In this quick start, we will use LLMs that are capable of function/tool calling to extract information from text.

info

Extraction using function/tool calling only works with models that support function/tool calling.

Set up

We will use the new withStructuredOutput() method available on LLMs that are capable of function/tool calling, along with the popular and intuitive Zod typing library.

Select a model, install the dependencies for it and set your API keys as environment variables. We’ll use Mistral as an example below:

yarn add @langchain/mistralai zod

You can also see this page for an overview of which models support different kinds of structured output.

The Schema

First, we need to describe what information we want to extract from the text.

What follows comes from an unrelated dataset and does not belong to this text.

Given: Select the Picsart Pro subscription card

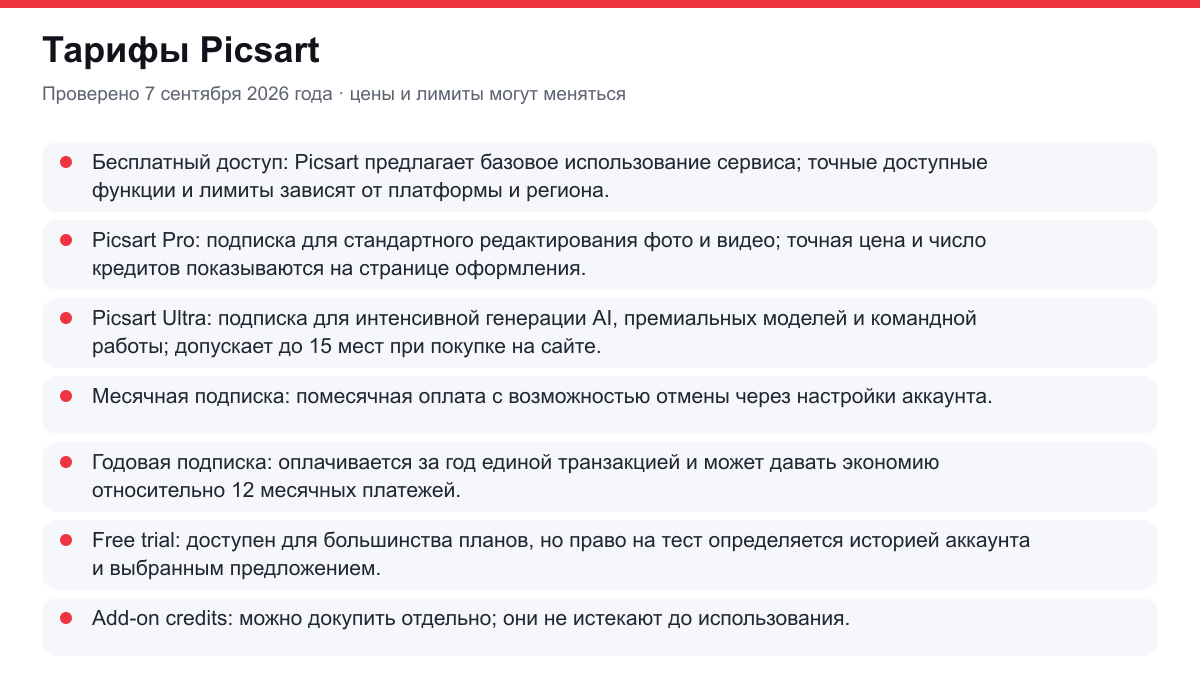Looking at the screenshot, I should 600,254.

For convenience, we’ll use Zod to define an example schema to extract personal information. You may also use JSON schema directly if you wish.

import { z } from "zod";

// Note that:
// 1. Each field is `optional` -- this allows the model to decline to extract it!
// 2. Each field uses the `.describe()` method -- this description is used by the LLM.
// Having a good description can help improve extraction results.
const personSchema = z
.object({
name: z.optional(z.string()).describe("The name of the person"),
hair_color: z
.optional(z.string())
.describe("The color of the person's hair, if known"),
height_in_meters: z
.optional(z.string())
.describe("Height measured in meters"),
})
.describe("Information about a person.");

There are two best practices when defining schema:

  1. Document the attributes and the schema itself: This information is sent to the LLM and is used to improve the quality of information extraction.
  2. Do not force the LLM to make up information! Above we used Optional for the attributes allowing the LLM to output None if it doesn’t know the answer.
info

For best performance, document the schema well and make sure the model isn’t force to return results if there’s no information to be extracted in the text.

The Extractor

Let’s create an information extractor using the schema we defined above.

import {
ChatPromptTemplate,
MessagesPlaceholder,
} from "@langchain/core/prompts";

// Define a custom prompt to provide instructions and any additional context.
// 1) You can add examples into the prompt template to improve extraction quality
// 2) Introduce additional parameters to take context into account (e.g., include metadata
// about the document from which the text was extracted.)

const SYSTEM_PROMPT_TEMPLATE = `You are an expert extraction algorithm.
Only extract relevant information from the text.
If you do not know the value of an attribute asked to extract, you may omit the attribute's value.`;

const prompt = ChatPromptTemplate.fromMessages([
["system", SYSTEM_PROMPT_TEMPLATE],
// Please see the how-to about improving performance with
// reference examples.
// new MessagesPlaceholder("examples"),
["human", "{text}"],
]);

We need to use a model that supports function/tool calling.

Please review the chat model integration page for list of some models that can be used with this API.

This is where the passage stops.